Il convient de noter que le PKK est directement considéré comme un groupe terroriste aux États-Unis, dans l'Union européenne et en Turquie. Son arrière-garde et son quartier général sont situés au nord du territoire irakien, ce qui menace les relations avec les Turcs, qui larguent des bombes dans la région contre la guérilla kurde.  

Qu'en est-il du pétrole ? 

Le pétrole est une question bilatérale et pertinente.  

Dans le passé, le Kurdistan irakien a exporté environ un demi-million de barils de pétrole brut par jour via l'oléoduc turc Kirkuk-Ceyhan sans l'autorisation de Bagdad. Le gouvernement central affirme que ces exportations ont violé la constitution irakienne et qu'il est donc du devoir de l'État d'y mettre un terme.   

Pétrole irakien - DOSSIER

Mais la constitution et les lois irakiennes ne contiennent pas beaucoup de détails sur les exportations de pétrole. Par exemple, il n'y a pas de règle ou d'indication sur la manière dont les revenus de l'échange doivent être partagés.  
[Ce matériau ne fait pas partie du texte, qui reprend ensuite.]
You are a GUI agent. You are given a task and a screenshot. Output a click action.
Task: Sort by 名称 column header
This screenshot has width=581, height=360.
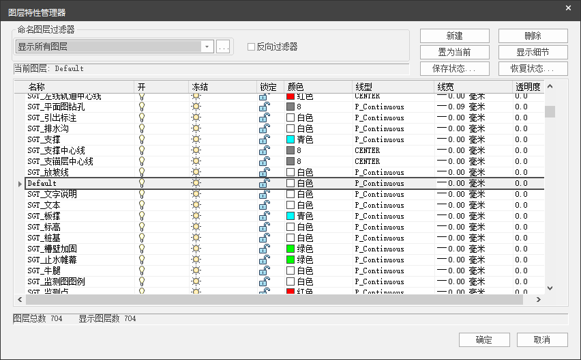pyautogui.click(x=37, y=87)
C'est pourquoi la Turquie et l'Irak étaient à couteaux tirés. Il a fallu attendre le 25 mars 2023 pour que la capitale irakienne confirme qu'elle était sortie victorieuse de la confrontation et qu'elle soit également ouverte à la négociation de nouveaux modes d'exportation du pétrole du Kurdistan. 

Dans cette optique, Bagdad a travaillé à la réhabilitation de l'oléoduc Kirkuk-Ceyhan, qui acheminait auparavant 50 % de l'offre mondiale et chercherait désormais à pomper environ 350 000 barils de pétrole par jour vers la Turquie. Il s'agit d'un itinéraire compétitif à partir du Kurdistan, qui n'est pas soutenu par les compagnies pétrolières à l'étranger ou par le gouvernement régional du Kurdistan.  

Pipeline - DOSSIER

Le gouvernement irakien tente d'inciter les compagnies pétrolières à accepter de vendre du pétrole à la Turquie via l'oléoduc, ce que les Kurdes n'apprécient pas, car ils dépendent presque entièrement des revenus pétroliers provenant de leurs accords de partage de la production avec les compagnies étrangères.  

Basim Mohammed, vice-ministre irakien du Pétrole, est convaincu que la réparation d'une station de pompage principale, en plus de l'achèvement de tous les processus de réparation sur le territoire, complèterait la « première étape des opérations visant à restaurer l'oléoduc à sa pleine capacité ». 

La « route du développement » 

Parmi les accords turco-irakiens, il y a aussi ce qu'on appelle la « route du développement ». En quoi consiste-t-elle ? 

Il s'agit d'un projet de construction routière et ferroviaire de 1 200 km, évalué à 17 milliards de dollars et dont l'achèvement est prévu pour 2030.   

L'objectif est de créer un réseau de transport transfrontalier reliant les États du Golfe à la Turquie via l'Irak. Les voies partent du port, traversent les villes de Diwaniyah, Najaf, Karbala, Bagdad et Mossoul jusqu'à la frontière turque. 

La visite d'Erdogan à Bagdad a donné une forte impulsion à ce projet, qui nécessite la coopération des États. Le président turc et les ministres de Turquie, d'Irak, des Émirats arabes unis et du Qatar ont signé un « protocole d'accord quadripartite ».  

Canal de Suez - DOSSIER

Le projet pourrait concurrencer la route maritime internationale passant par le canal de Suez, la seule qui existe actuellement dans la région.  

Ces dernières semaines, le projet s'est accéléré. Tout semble aller comme sur des roulettes.